Progesterone Prevents Nerve Injury-Induced Allodynia and Spinal NMDA Receptor Upregulation in Rats

Abstract

Peripheral nerve injury-evoked neuropathic pain still remains a therapeutic challenge. Recent studies support the notion that progesterone, a neuroactive steroid, may offer a promising perspective in pain modulation. Evaluate the effect of progesterone administration on the development of neuropathic pain-associated allodynia and on the spinal expression of N-Methyl-D-Aspartate Receptor subunit 1 (NR1), its phosphorylated form (pNR1), and the gamma isoform of protein kinase C (PKCγ), all key players in the process of central sensitization, in animals subjected to a sciatic nerve constriction. Male Sprague-Dawley rats were subjected to a sciatic nerve single ligature constriction and treated with daily subcutaneous injections of progesterone (16 mg/kg) or vehicle. The development of hindpaw mechanical and thermal allodynia was assessed using the von Frey and Choi tests, respectively.
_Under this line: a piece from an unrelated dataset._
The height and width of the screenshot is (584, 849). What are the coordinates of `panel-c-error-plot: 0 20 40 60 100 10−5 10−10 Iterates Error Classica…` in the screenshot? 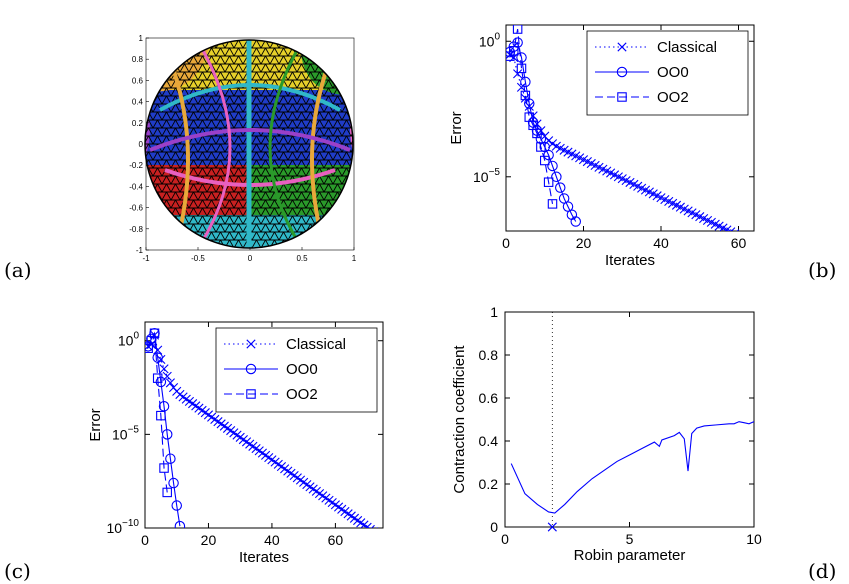 It's located at (236, 444).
Twenty two days after injury, the number of neuronal profiles exhibiting NR1, pNR1, or PKCγ immunoreactivity was determined in the dorsal horn of the lumbar spinal cord. Injured animals receiving progesterone did not develop mechanical allodynia and showed a significantly lower number of painful responses to cold stimulation. In correlation with the observed attenuation of pain behaviors, progesterone administration significantly reduced the number of NR1, pNR1, and PKCγ immunoreactive neuronal profiles. Our results show that progesterone prevents allodynia in a rat model of sciatic nerve constriction and reinforce its role as a potential treatment for neuropathic pain.